Oceny piłkarzy Lechii za mecz z Ruchem. Jeden Big Mak to za mało. Kiedy Peszko wytrzeźwieje piłkarsko?!
Nie udała się Lechii Gdańsk wyprawa do Chorzowa. Przegrała tam wczoraj z Ruchem 2:3 (0:3). Wszystkie gole straciła jeszcze przed przerwą. Nadzieję po niej wlał Michał Mak, autor obu trafień, lecz to bylo za mało, żeby cokolwiek ugrać. Oto oceny, jakie wystawiliśmy biało-zielonym za to spotkanie.
fot. Arkadiusz Gola/Polska Press
Noty wystawiliśmy w skali od 1 do 10.
Marko Marić (3) – Nie ma ostatnio dobrej prasy.

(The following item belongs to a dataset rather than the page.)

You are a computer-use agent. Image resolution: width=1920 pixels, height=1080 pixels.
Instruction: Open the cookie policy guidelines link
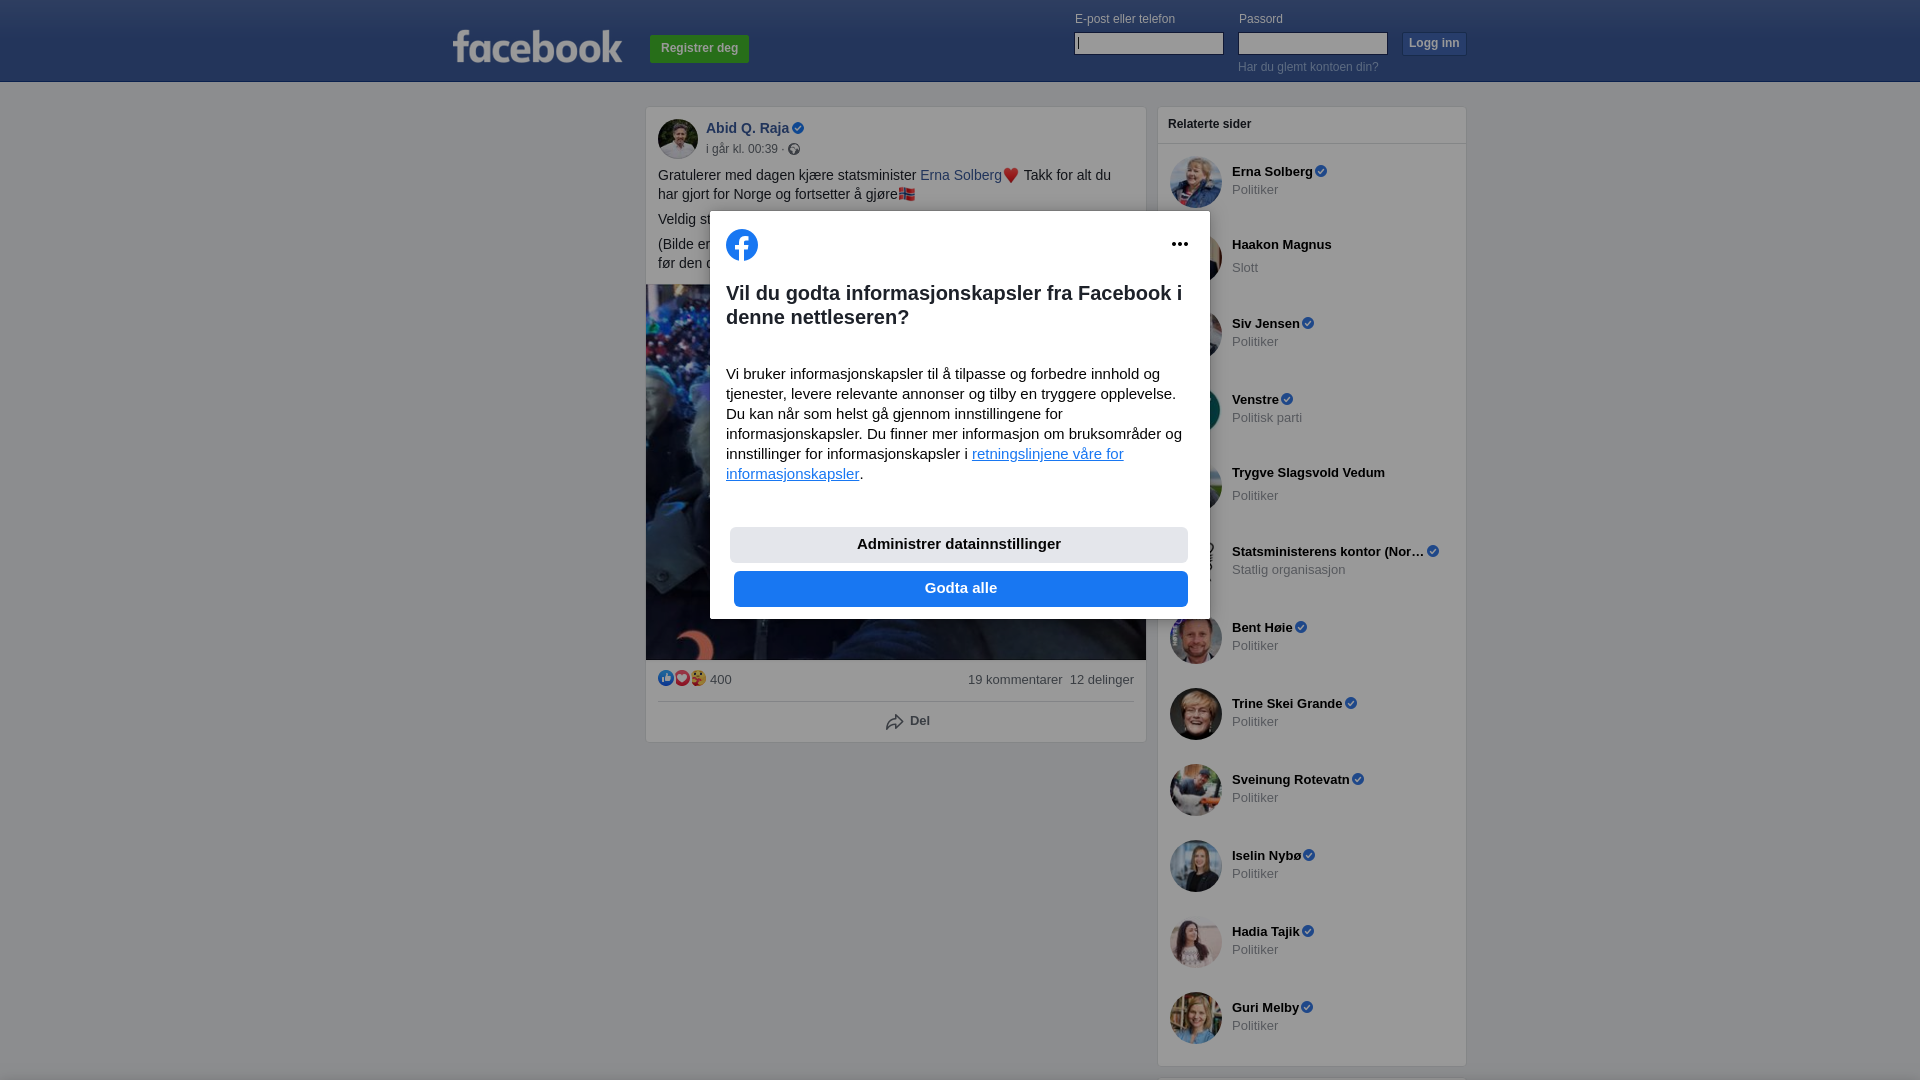tap(925, 464)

Z Legią zawalił drugiego gola, z Ruchem natomiast wpuścił niemal wszystko, co leciało w stronę bramki… Oczywiście trudno mieć do niego pretensje o ten, czy o tamten gol, no ale jednak za ustawienie kolegów z pola też po części odpowiada, więc widząc niektóre sytuacje lepiej od nich, mógł coś sensownego podpowiedzieć.
Grzegorz Wojtkowiak (3) - Wcale nie był lepszy od partnerów z defensywy. Trudno za cokolwiek go w ogóle pochwalić. Nie będziemy się przecież ekscytować jednym przecięciem piłki, czy celnym dośrodkowaniem.
Rafał Janicki (3) – Miał swój wkład w stracone bramki. Coś niedobrego się z nim w ostatnim czasie stało. Otóż przestał grać dobrze. I zauważył to wyrozumiały nad wyraz dla Lechii Adam Nawałka, który już nie zaprasza go na zgrupowania.
Mario Maloca (3) – Zastąpił kontuzjowanego Gersona. Niestety zagrał na takim samym poziomie, jak Brazylijczyk, czyli słabo. Przez niewłaściwe decyzje przyczynił się do utraty przynajmniej dwóch z trzech goli.
Jakub Wawrzyniak (2) – Nabrudził okrutnie. A to zapomniał o kryciu, a to pozwolił się okiwać… Wystarczy prześledzić wszystkie bramkowe akcje Ruchu (szczególnie drugą!), żeby zrozumieć, dlaczego dostał od nas tak niską notę.
Sławomir Peszko (2) – Zagrał jak skacowany Waldek z B-klasy, czyli żenująco. Co gorsze, kolejny raz. Właściwie to żaden jego występ nie był jeszcze na poziomie reprezentacyjnym. A przecież do kadry stale jest powoływany.
Ariel Borysiuk (3) – Znowu spisał się znacznie poniżej oczekiwań. Nie chodzi o to, że biegał wolniej albo był niezbyt waleczny. Nie, po prostu dokonywał złych wyborów.
Aleksandar Kovacević (3) – Co z tego, że w meczu zagrał najwięcej piłek (według statystyk aż 122), skoro większość z nich była do najbliższego piłkarza, a żadna nie otworzyła drogi do bramki. Na razie niczym się wielkim nie wyróżnia i to jest jego kłopot. Z podobnym mierzył się parę lat temu Wojciech Zyska. Dzisiaj gra w Bałtyku Gdynia.
Maciej Makuszewski (4) – Bardzo nierówny występ. W pierwszej połowie poniżej krytyki, w drugiej z kolei już całkiem przyzwoicie. Chciałby pewnie dostać powołanie do reprezentacji, ale póki nie ustabilizuje formy, to może sobie jedynie o niej pomarzyć.
Michał Mak (8) – Jedyny, który nie dał plamy. Na drugą połowę wyszedł tak wściekły, tak żądny rewanżu, że wpakował dwa gole. Gdyby trochę dłużej ten mecz potrwał, to kto wie, być może doprowadziłby i do remisu.
Grzegorz Kuświk (6) – Przed przerwą kompletnie niewidoczny. Po niej za to aktywny i chętny do działania, do gonienia wyniku. Po części to wlaśnie dzięki niemu udało się złapać Lechii bramkowy kontakt. Przy jednym golu Maka zaliczył przecież asystę, zaś przy drugim kluczowe dla akcji podanie.
Weszli z ławki:
Daniel Łukasik (6) – Wszedł na całą drugą połowę. O dziwo zagrał solidnie. Dzięki jego podaniu padł gol na 3:2.
Milos Krasić i Michał Żebrakowski grali zbyt krótko, by ich rzetelnie ocenić.